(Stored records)
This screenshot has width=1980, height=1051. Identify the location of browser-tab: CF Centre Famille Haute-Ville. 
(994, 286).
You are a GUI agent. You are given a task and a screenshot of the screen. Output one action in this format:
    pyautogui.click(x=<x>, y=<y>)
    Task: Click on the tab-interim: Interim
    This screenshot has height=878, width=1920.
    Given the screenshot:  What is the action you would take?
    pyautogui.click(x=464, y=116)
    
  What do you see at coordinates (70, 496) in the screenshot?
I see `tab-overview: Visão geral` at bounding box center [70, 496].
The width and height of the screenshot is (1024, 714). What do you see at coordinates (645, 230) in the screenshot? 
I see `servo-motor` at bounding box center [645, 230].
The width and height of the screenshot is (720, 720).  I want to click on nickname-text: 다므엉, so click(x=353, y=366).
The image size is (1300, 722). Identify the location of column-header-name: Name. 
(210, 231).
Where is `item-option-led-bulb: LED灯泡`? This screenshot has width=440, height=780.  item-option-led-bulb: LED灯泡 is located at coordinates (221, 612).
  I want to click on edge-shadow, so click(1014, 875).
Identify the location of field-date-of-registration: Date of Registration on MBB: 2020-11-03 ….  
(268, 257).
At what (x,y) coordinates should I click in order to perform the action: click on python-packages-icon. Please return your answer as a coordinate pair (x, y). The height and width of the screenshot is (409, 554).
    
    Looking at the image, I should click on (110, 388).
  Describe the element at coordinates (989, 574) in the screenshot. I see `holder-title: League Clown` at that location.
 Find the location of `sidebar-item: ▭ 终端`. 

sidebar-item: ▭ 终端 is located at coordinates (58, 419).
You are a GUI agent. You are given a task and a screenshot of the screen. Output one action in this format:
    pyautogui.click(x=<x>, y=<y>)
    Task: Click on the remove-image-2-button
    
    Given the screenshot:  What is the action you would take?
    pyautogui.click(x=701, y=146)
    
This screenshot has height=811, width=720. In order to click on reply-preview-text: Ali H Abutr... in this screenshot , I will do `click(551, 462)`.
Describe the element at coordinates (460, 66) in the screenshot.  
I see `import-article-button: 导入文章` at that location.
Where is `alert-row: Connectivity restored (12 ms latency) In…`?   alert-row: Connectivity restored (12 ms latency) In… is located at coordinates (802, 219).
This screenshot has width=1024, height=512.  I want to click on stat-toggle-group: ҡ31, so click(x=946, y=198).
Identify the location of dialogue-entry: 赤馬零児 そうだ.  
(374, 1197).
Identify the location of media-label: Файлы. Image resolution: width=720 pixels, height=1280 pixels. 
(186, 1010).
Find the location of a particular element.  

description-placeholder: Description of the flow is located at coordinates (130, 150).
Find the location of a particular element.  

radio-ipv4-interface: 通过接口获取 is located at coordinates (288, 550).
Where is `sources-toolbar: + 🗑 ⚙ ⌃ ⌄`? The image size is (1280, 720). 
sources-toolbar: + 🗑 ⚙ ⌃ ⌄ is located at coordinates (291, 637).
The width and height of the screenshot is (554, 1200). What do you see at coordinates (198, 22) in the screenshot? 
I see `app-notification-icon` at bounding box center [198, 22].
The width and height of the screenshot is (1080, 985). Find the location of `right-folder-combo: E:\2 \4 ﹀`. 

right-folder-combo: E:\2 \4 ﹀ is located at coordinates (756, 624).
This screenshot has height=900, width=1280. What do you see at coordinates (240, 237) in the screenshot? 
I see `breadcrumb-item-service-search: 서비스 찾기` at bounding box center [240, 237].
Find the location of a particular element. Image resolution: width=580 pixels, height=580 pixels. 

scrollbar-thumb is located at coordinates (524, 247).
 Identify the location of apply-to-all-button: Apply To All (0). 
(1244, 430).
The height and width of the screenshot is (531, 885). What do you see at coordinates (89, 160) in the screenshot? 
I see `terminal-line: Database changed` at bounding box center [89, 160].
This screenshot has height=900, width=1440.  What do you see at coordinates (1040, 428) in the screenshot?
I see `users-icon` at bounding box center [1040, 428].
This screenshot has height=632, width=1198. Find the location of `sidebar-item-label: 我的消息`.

● Work to complete
Recast every line of the listing above as a Markdown table with the columns "Row" and "Line". Skip blank lines and number the remaining ones in order.

● Answer below
| Row | Line |
|---|---|
| 1 | This screenshot has width=1980, height=1051. Identify the location of browser-tab: CF Centre Famille Haute-Ville.  |
| 2 | (994, 286). |
| 3 | You are a GUI agent. You are given a task and a screenshot of the screen. Output one action in this format: |
| 4 |     pyautogui.click(x=<x>, y=<y>) |
| 5 |     Task: Click on the tab-interim: Interim |
| 6 |     This screenshot has height=878, width=1920. |
| 7 |     Given the screenshot:  What is the action you would take? |
| 8 |     pyautogui.click(x=464, y=116) |
| 9 |   What do you see at coordinates (70, 496) in the screenshot? |
| 10 | I see `tab-overview: Visão geral` at bounding box center [70, 496]. |
| 11 | The width and height of the screenshot is (1024, 714). What do you see at coordinates (645, 230) in the screenshot?  |
| 12 | I see `servo-motor` at bounding box center [645, 230]. |
| 13 | The width and height of the screenshot is (720, 720).  I want to click on nickname-text: 다므엉, so click(x=353, y=366). |
| 14 | The image size is (1300, 722). Identify the location of column-header-name: Name.  |
| 15 | (210, 231). |
| 16 | Where is `item-option-led-bulb: LED灯泡`? This screenshot has width=440, height=780.  item-option-led-bulb: LED灯泡 is located at coordinates (221, 612). |
| 17 |   I want to click on edge-shadow, so click(1014, 875). |
| 18 | Identify the location of field-date-of-registration: Date of Registration on MBB: 2020-11-03 ….   |
| 19 | (268, 257). |
| 20 | At what (x,y) coordinates should I click in order to perform the action: click on python-packages-icon. Please return your answer as a coordinate pair (x, y). The height and width of the screenshot is (409, 554). |
| 21 |     Looking at the image, I should click on (110, 388). |
| 22 |   Describe the element at coordinates (989, 574) in the screenshot. I see `holder-title: League Clown` at that location. |
| 23 |  Find the location of `sidebar-item: ▭ 终端`.  |
| 24 | sidebar-item: ▭ 终端 is located at coordinates (58, 419). |
| 25 | You are a GUI agent. You are given a task and a screenshot of the screen. Output one action in this format: |
| 26 |     pyautogui.click(x=<x>, y=<y>) |
| 27 |     Task: Click on the remove-image-2-button |
| 28 |     Given the screenshot:  What is the action you would take? |
| 29 |     pyautogui.click(x=701, y=146) |
| 30 | This screenshot has height=811, width=720. In order to click on reply-preview-text: Ali H Abutr... in this screenshot , I will do `click(551, 462)`. |
| 31 | Describe the element at coordinates (460, 66) in the screenshot.   |
| 32 | I see `import-article-button: 导入文章` at that location. |
| 33 | Where is `alert-row: Connectivity restored (12 ms latency) In…`?   alert-row: Connectivity restored (12 ms latency) In… is located at coordinates (802, 219). |
| 34 | This screenshot has width=1024, height=512.  I want to click on stat-toggle-group: ҡ31, so click(x=946, y=198). |
| 35 | Identify the location of dialogue-entry: 赤馬零児 そうだ.   |
| 36 | (374, 1197). |
| 37 | Identify the location of media-label: Файлы. Image resolution: width=720 pixels, height=1280 pixels.  |
| 38 | (186, 1010). |
| 39 | Find the location of a particular element.   |
| 40 | description-placeholder: Description of the flow is located at coordinates (130, 150). |
| 41 | Find the location of a particular element.   |
| 42 | radio-ipv4-interface: 通过接口获取 is located at coordinates (288, 550). |
| 43 | Where is `sources-toolbar: + 🗑 ⚙ ⌃ ⌄`? The image size is (1280, 720).  |
| 44 | sources-toolbar: + 🗑 ⚙ ⌃ ⌄ is located at coordinates (291, 637). |
| 45 | The width and height of the screenshot is (554, 1200). What do you see at coordinates (198, 22) in the screenshot?  |
| 46 | I see `app-notification-icon` at bounding box center [198, 22]. |
| 47 | The width and height of the screenshot is (1080, 985). Find the location of `right-folder-combo: E:\2 \4 ﹀`.  |
| 48 | right-folder-combo: E:\2 \4 ﹀ is located at coordinates (756, 624). |
| 49 | This screenshot has height=900, width=1280. What do you see at coordinates (240, 237) in the screenshot?  |
| 50 | I see `breadcrumb-item-service-search: 서비스 찾기` at bounding box center [240, 237]. |
| 51 | Find the location of a particular element. Image resolution: width=580 pixels, height=580 pixels.  |
| 52 | scrollbar-thumb is located at coordinates (524, 247). |
| 53 |  Identify the location of apply-to-all-button: Apply To All (0).  |
| 54 | (1244, 430). |
| 55 | The height and width of the screenshot is (531, 885). What do you see at coordinates (89, 160) in the screenshot?  |
| 56 | I see `terminal-line: Database changed` at bounding box center [89, 160]. |
| 57 | This screenshot has height=900, width=1440.  What do you see at coordinates (1040, 428) in the screenshot? |
| 58 | I see `users-icon` at bounding box center [1040, 428]. |
| 59 | This screenshot has height=632, width=1198. Find the location of `sidebar-item-label: 我的消息`. |